- _What is required_:
Please give all of the data again, character for character, and drop the pictures.

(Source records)
^^^^^^^^
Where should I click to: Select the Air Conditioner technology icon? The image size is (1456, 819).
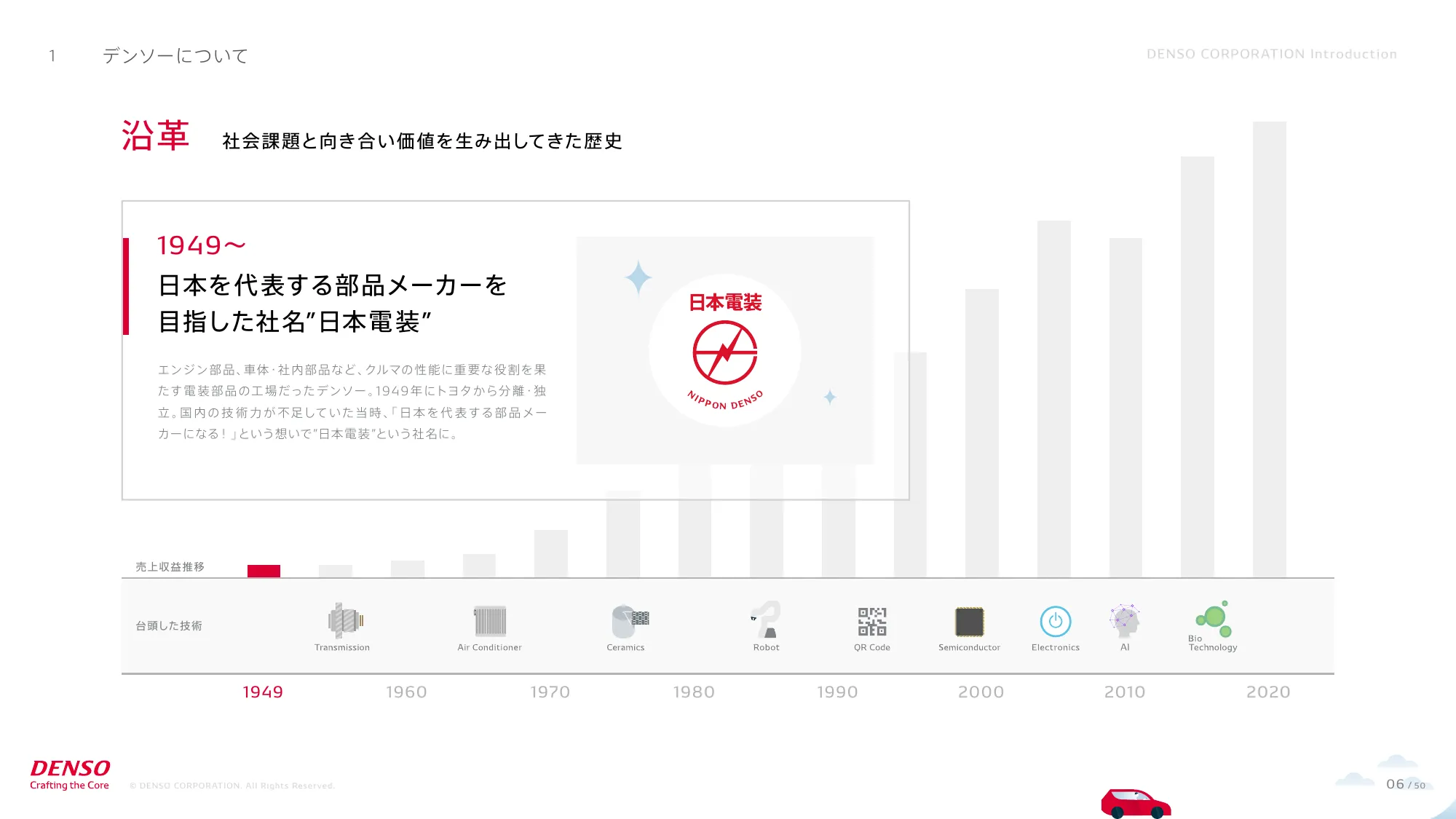pos(490,620)
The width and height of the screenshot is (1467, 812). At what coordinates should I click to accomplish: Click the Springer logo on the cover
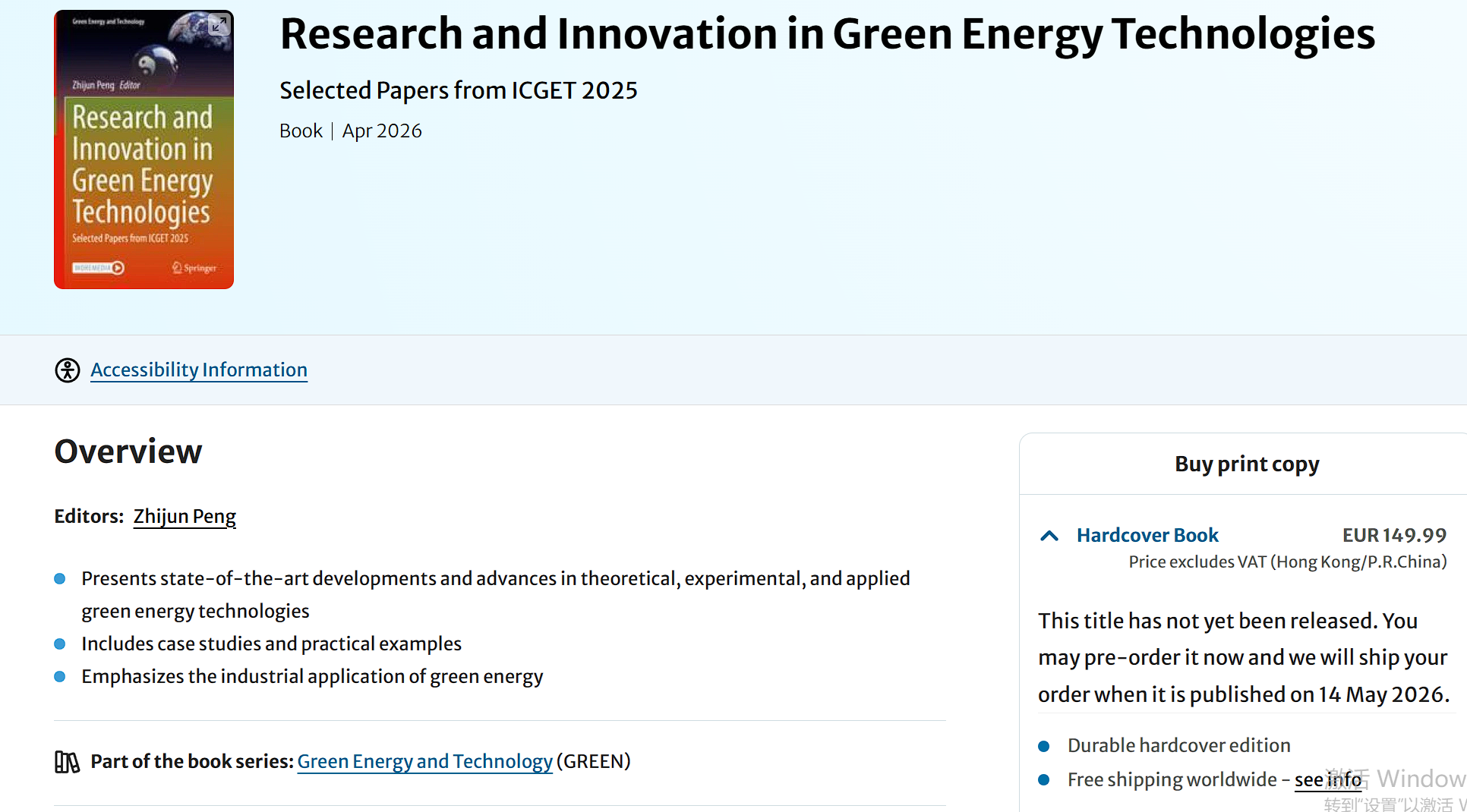click(x=194, y=268)
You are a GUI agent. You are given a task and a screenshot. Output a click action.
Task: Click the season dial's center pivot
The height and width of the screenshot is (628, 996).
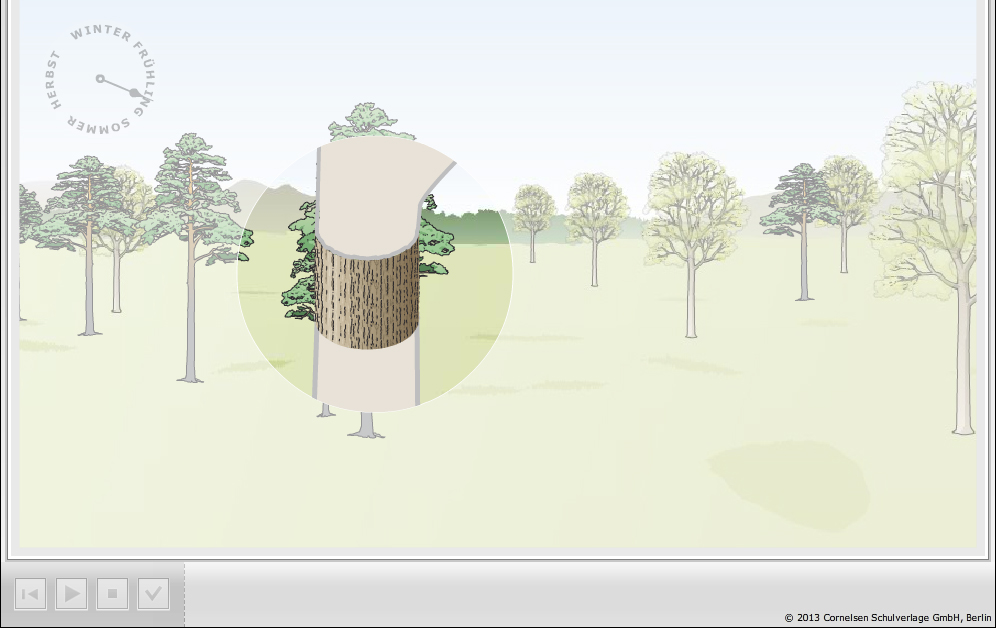[x=100, y=78]
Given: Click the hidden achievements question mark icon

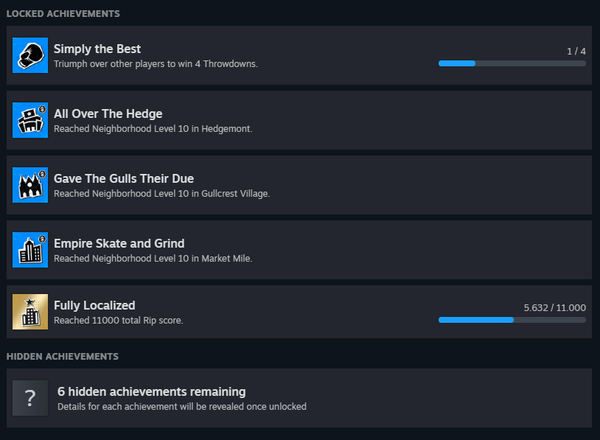Looking at the screenshot, I should point(30,398).
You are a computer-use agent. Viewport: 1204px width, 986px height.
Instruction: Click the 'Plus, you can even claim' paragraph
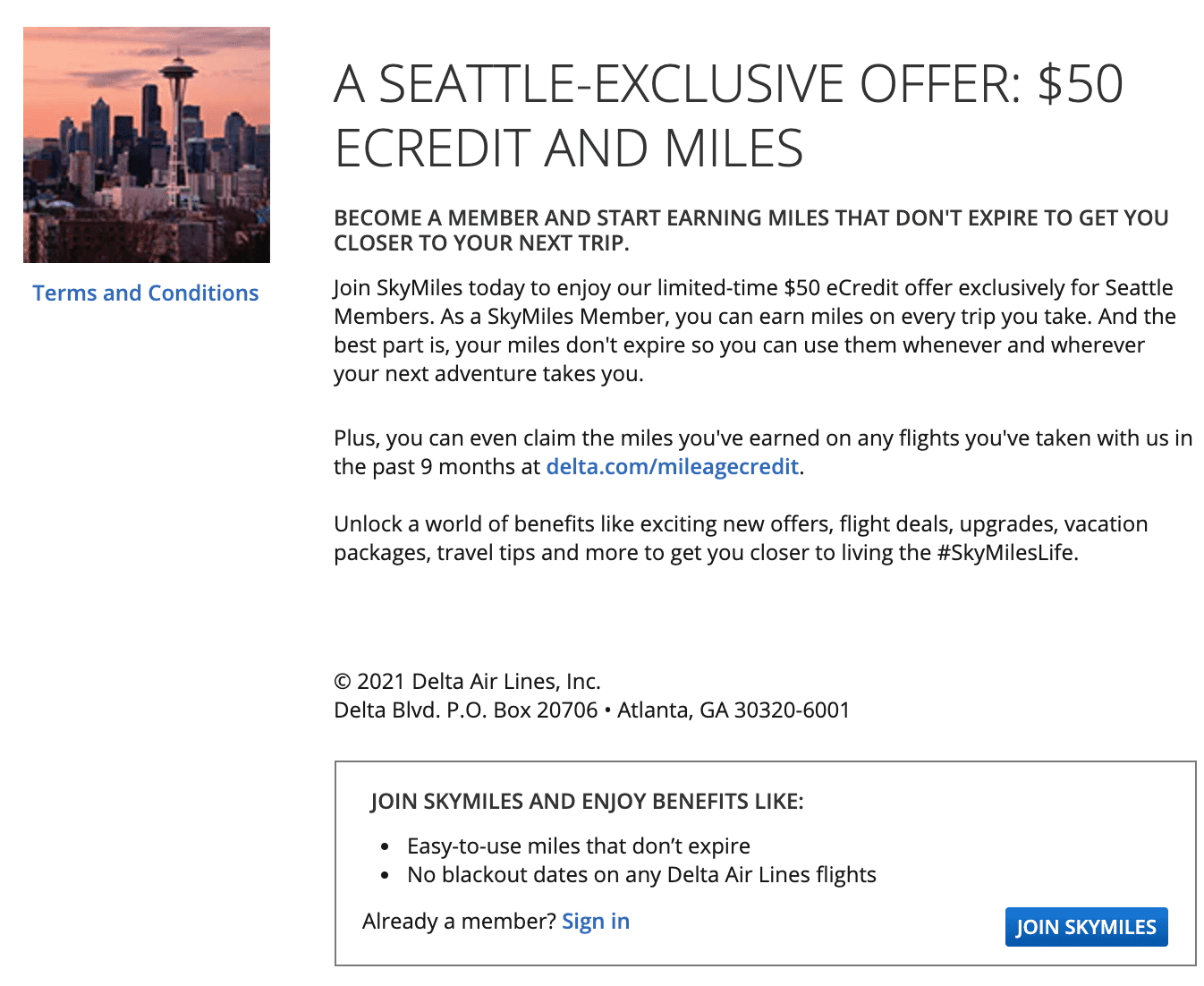coord(763,453)
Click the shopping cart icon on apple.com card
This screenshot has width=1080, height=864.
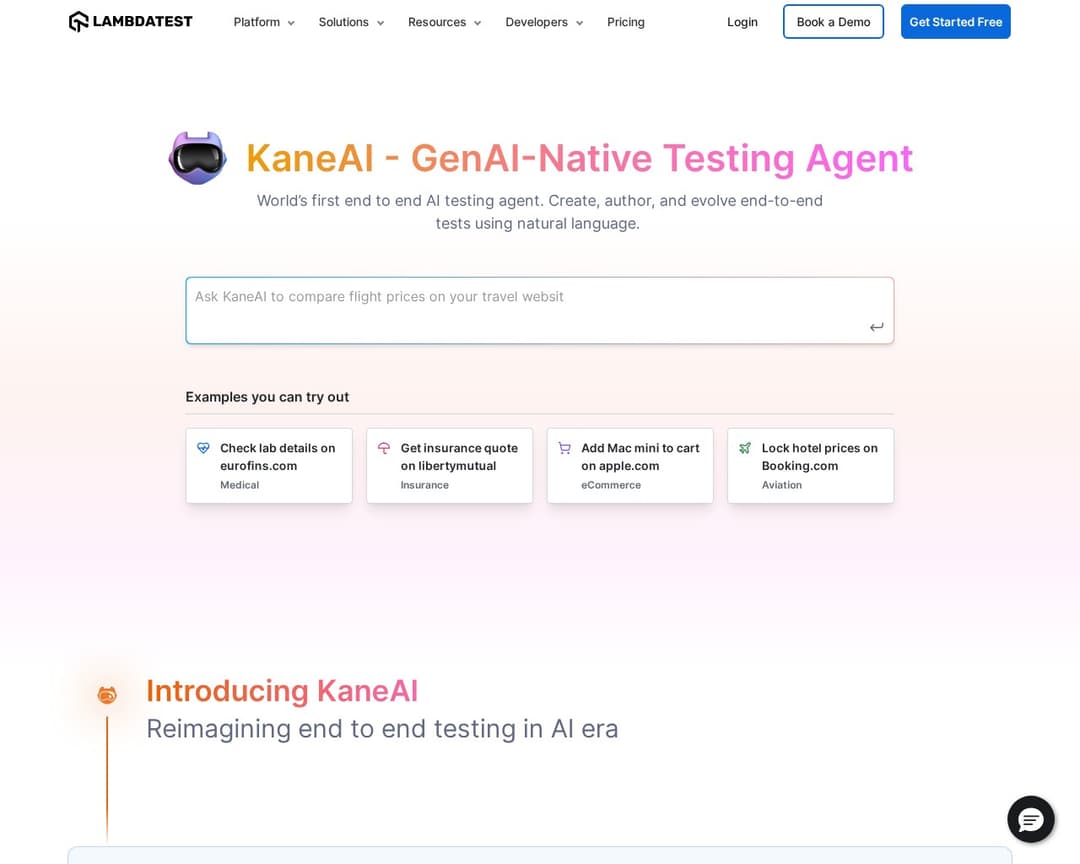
^^^^^^^^
- _Solved exercise_:
Where should I click to: Select the Air Conditioner technology icon? The image size is (1456, 819).
pos(490,620)
The width and height of the screenshot is (1467, 812). At what coordinates should I click to accomplish: Click the Springer logo on the cover
click(x=194, y=268)
You are a GUI agent. You are given a task and a screenshot. Output a click action.
Task: Click the season dial's center pivot
The height and width of the screenshot is (628, 996).
[x=100, y=78]
Given: Click the hidden achievements question mark icon

Looking at the screenshot, I should point(30,398).
You are a computer-use agent. Viewport: 1204px width, 986px height.
Instruction: Click the 'Plus, you can even claim' paragraph
coord(763,453)
Click the shopping cart icon on apple.com card
This screenshot has width=1080, height=864.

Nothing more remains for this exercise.